[Dwarf-Discuss] implementing SFN, support for multiple views per PC

Fri Sep 9 19:42:55 GMT 2016

SFN stands for Statement Frontier Notes, a technique I specified several
years ago and presented at the GCC Summit to allow for finer-grained
location information, so as to enable debug information consumers to
compute/observe multiple views of an underlying program's state at the
same program counter.  More specifically, it would enable debuggers to
single-step over source code lines even though no actual instructions
were generated between the recommended breakpoints for those lines.
For some more details about the idea, please have a look at the paper
and the slides of the presentation at
http://people.redhat.com/aoliva/papers/sfn/

TL;DR: each state in the source program's execution in the target
language's virtual machine amounts to a view of the program state.  The
idea is to assign identifiers to (some) such views, and to add those
view identifiers to the line number table and to location lists.  This
message is about how to do accomplish that in a compact and
backward-compatible way.

Although we could have view identifiers global within a CU, if we took
the PC as part of the view identifier, we'd just need a new column to
discriminate different views associated with the same PC.  Depending on
details to be discussed below, we might need an explicit increment
operation, and an explicit reset-to-zero operation.
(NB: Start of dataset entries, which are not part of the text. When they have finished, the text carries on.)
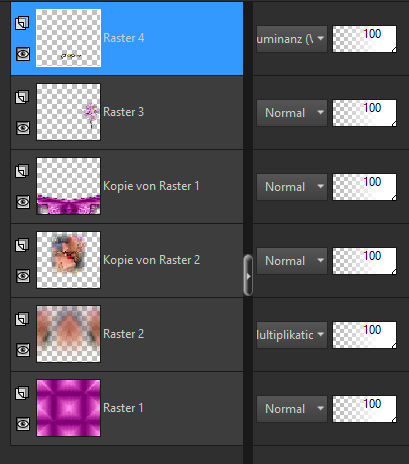Click link icon on Kopie von Raster 1

click(22, 171)
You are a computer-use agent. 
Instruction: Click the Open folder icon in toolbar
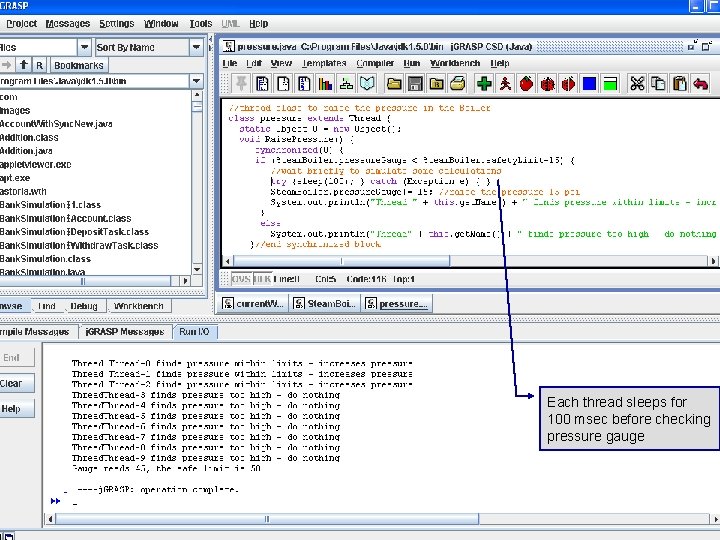click(x=392, y=84)
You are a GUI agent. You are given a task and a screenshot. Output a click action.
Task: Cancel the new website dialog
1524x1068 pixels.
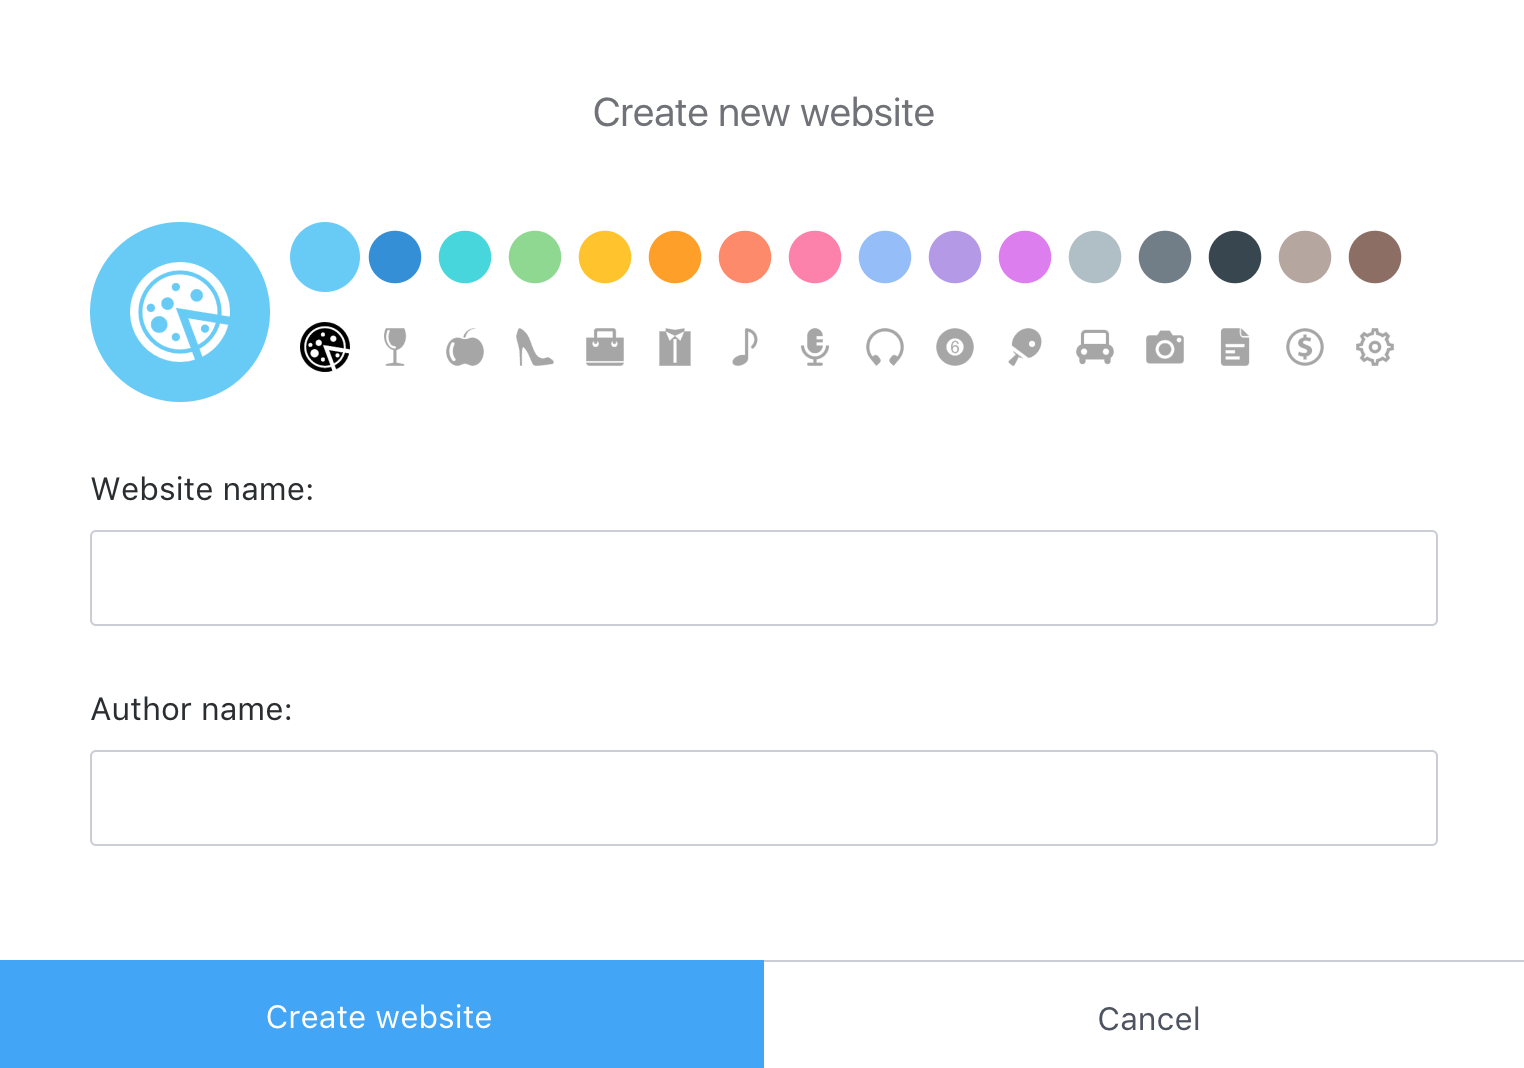(x=1148, y=1018)
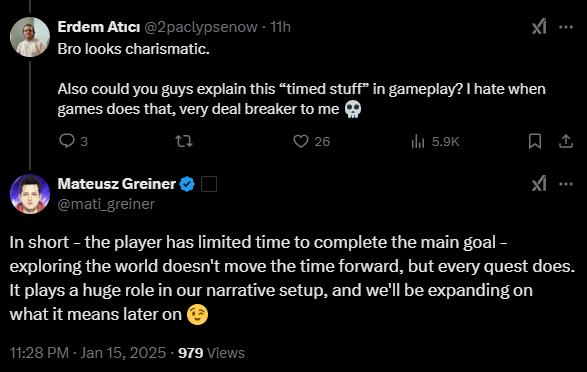Visit Erdem Atıcı's profile name
The width and height of the screenshot is (587, 372).
(x=99, y=27)
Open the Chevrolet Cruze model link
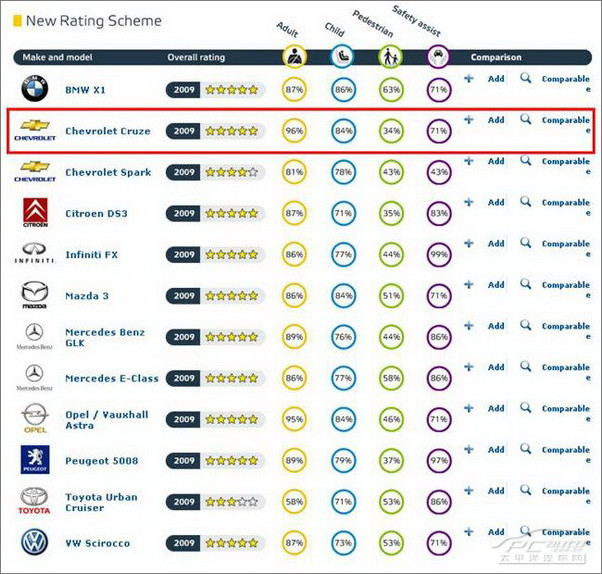 click(x=108, y=131)
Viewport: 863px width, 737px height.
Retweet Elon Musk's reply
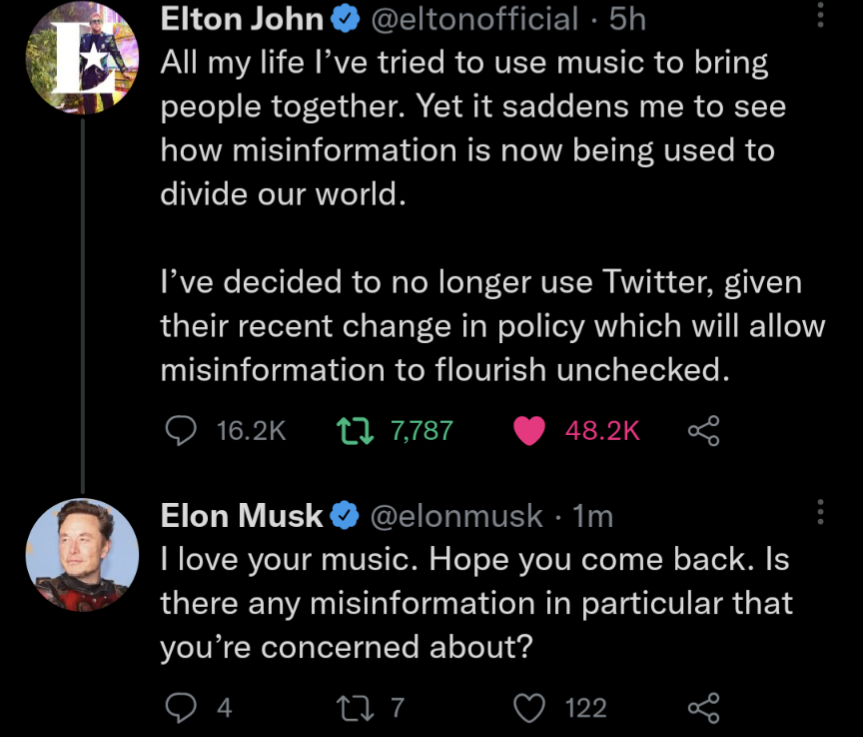pyautogui.click(x=355, y=708)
I don't intend to fundamentally change the format of location lists, so
I'm thinking of an indication that a location list is augmented by view
identifiers.  In the paper, I suggested view pairs corresponding to
address pairs to follow the location list (i.e., we'd have L0b, L0e,
<DWexpr0>, L1b, L1e, <DWexpr1>, ..., Lnb, Lne, <DWexprn>, 0, 0, V0b,
V0e, V1b, V1e, ..., Vnb, Vne) but I'm now reconsidering that detail, for
two reasons: (i) a location list entry is occasionally misinterpreted as
the end of the list, if it happens to be an empty range at the base
address for the list, and (ii) other extensions to location lists might
make sense, and this arrangement would stop more than one such extension
to follow the location list.

So I'm now inclined to use an offset attribute, rather than a boolean
attribute, to indicate the presence of views to augment a location list.
A leb128 offset from the location list address to the view list address
would suggest them to be placed close to each other, but without
mandating any specific relative placement, at a reasonably small cost:
probably one or two bytes at the user DIE of a typical location list.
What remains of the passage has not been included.